What is felt used for?

Felt is a fabric made directly from wool or other hair fibers, or mixtures of these fibers with other natural or synthetic fibers, without spinning, weaving, or knitting. The loose fibers, which have a crimp and surface scales, interlock and compact when they are subjected to moisture, heat, agitation, and pressure, forming a dense cloth.

More than 150 different types of felt are produced for uses such as thermal insulation, sealing, soundproofing, shock damping, vibration isolation, cushioning, and packaging, and for hats, clothing, and trimming. It is made in many thicknesses, ranging from 0.08 to 7.6 cm, and in many weights, ranging from 3 ounces to 65 pounds per square yard (100 grams to 36 kg per sq meter).

Felt is one of the oldest types of fabrics. Caps of thick felt dating from the Bronze age in Europe are displayed in the National Museum in Copenhagen. References in Homer indicate that felt was used in Greece for slippers, pads, and capes by 1000 B.C. The floors and walls of the Kurgans (Scythian graves of the 5th century B.C.) in Russia were lined with felt. Special workshops for making felt hats and gloves were discovered in Pompeii.

Photo by Agata Urbaniak
Photo by Agata Urbaniak

Felt Manufacture

For centuries felt was handmade by washing wool, spreading it out, moistening it with water or whey, and beating it with sticks, or rolling it in a blanket prior to pounding. Mass production of felt was made possible by the invention of the wool-carding machine in the mid-18th century and further implemented by the invention of the hardening machine in the mid-19th century.
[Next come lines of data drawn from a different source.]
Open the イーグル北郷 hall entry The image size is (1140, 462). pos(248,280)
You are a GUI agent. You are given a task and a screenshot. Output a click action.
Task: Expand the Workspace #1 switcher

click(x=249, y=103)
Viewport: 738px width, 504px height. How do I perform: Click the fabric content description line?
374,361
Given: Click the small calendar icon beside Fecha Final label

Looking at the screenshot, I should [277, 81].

In modern felt manufacture, raw wool or fur, or a mixture of these fibers with other fibers, is blended in a mixing or picking machine. It is then carded; carding arranges the fibers into a thin web. The gossamer webs are removed from the card and assembled in layers, forming a thick batt. The batt is then moistened and moved through a hardening machine. In a plate hardening machine, the batt is steamed and drawn onto a plate under a heavy, heated platen that vibrates in a horizontal plane as it presses the batt, forming the fabric. In roller hardening machines, the batts are pressed by rollers rather than by plates.

From the hardening machine the fabric (except cushioning and padding felt) is sent to a fulling mill, where it is shrunk up to 50% in both length and width. After fulling, the felt is washed and finished in several ways. Finishes include those designed to make the fabric water-repellent, flameproof, or mothproof. The final finish is calendering, or tentering, which stretches the fabric to shape while it dries.